In parallel briefings, Defense Secretary Hagseth and top military leaders signaled intensified operations. Hagseth said Iran would see more air and ground strikes than usual in the coming hours, while Chairman of the Joint Chiefs Gen. Dan Cane said the current actions aim to disrupt Iran’s naval and mine-laying capabilities and to protect commercial shipping from attack. The statements framed Iran as a central target in a broadening confrontation.

Hagseth also commented on the Iranian leadership, claiming the supreme leader Mosahta… actually Mojtaba Khamenei may be injured or disfigured, with his father dead and the leadership in disarray. He asserted Iran is in a state of confusion, and questioned who is effectively commanding the country. The official did not provide corroborating evidence, and U.S. officials have offered no public confirmation of any leadership change in Tehran.
Asked about whether Iran has mined the Hormuz Strait, Hagseth said there is no clear evidence to confirm that claim to date. Separately, the U.S. State Department reiterated a reward offer of up to $10 million for information leading to the location and fate of Iran’s senior leaders, including Mojtaba Khamenei, underscoring Washington’s intent to apply leverage beyond kinetic actions.
The confrontation has unsettled energy markets. Brent crude traded above $103 a barrel, marking a third day of gains and a roughly 42% increase since the last major Iran-related conflict raised prices. West Texas Intermediate rose to about $98.70 a barrel. Market nerves persisted even as the United States signaled it would ease some Russian oil restrictions to boost supply, a move traders viewed as insufficient to calm volatility.

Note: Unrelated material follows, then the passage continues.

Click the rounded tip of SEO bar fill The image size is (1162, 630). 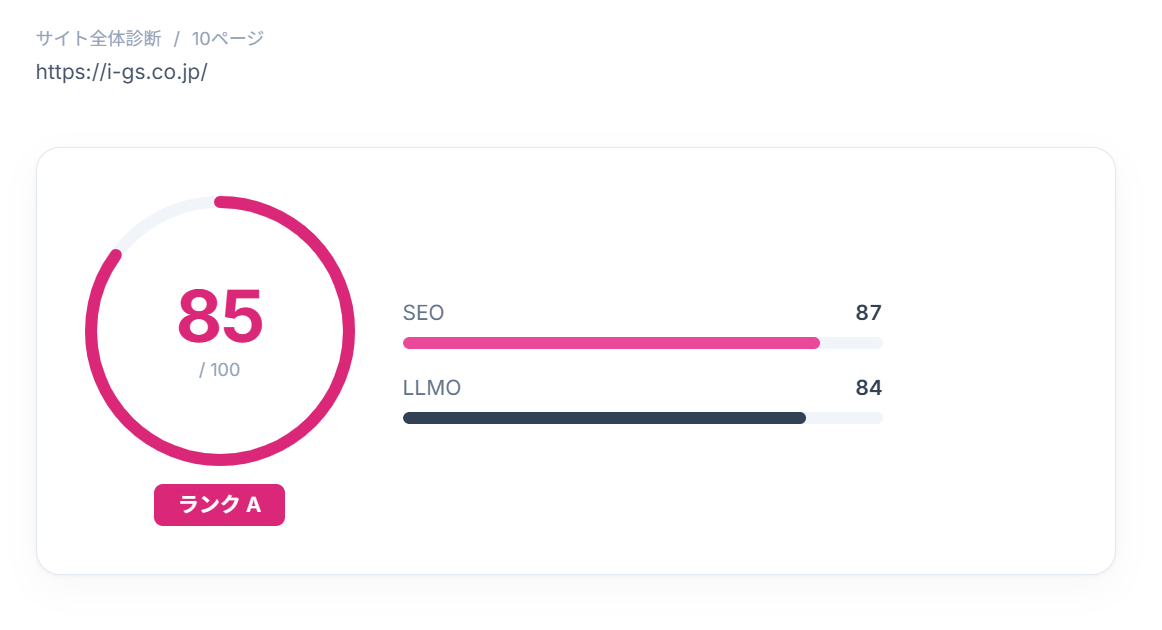coord(815,343)
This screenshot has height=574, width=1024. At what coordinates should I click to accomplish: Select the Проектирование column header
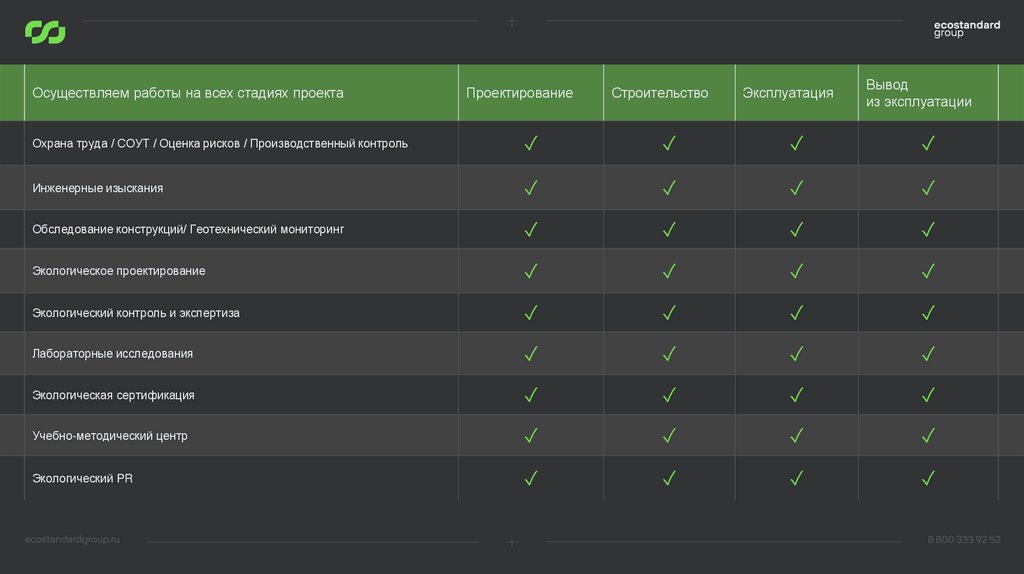point(519,93)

U.S. stock markets ended lower as investors weighed the risk of broader conflict and continued supply concerns. The developments come as global buyers monitor potential disruptions to the critical Hormuz Strait, a chokepoint through which a substantial share of the world’s oil passes.
For U.S. readers, the stakes go beyond regional security. A widening Iran confrontation could influence global energy prices, the reliability of oil and refined products, and the stability of supply chains in manufacturing, transportation, and technology sectors. Washington’s policy choices, including potential temporary waivers of the Jones Act to ease domestic fuel shipments and the use of sanctions or bounties to deter leadership activity, could shape oil markets and investor sentiment in the near term. The situation also underscores how aligned or divergent U.S. and allied strategic goals are with ongoing efforts to deter Iranian escalation while avoiding a broader regional war.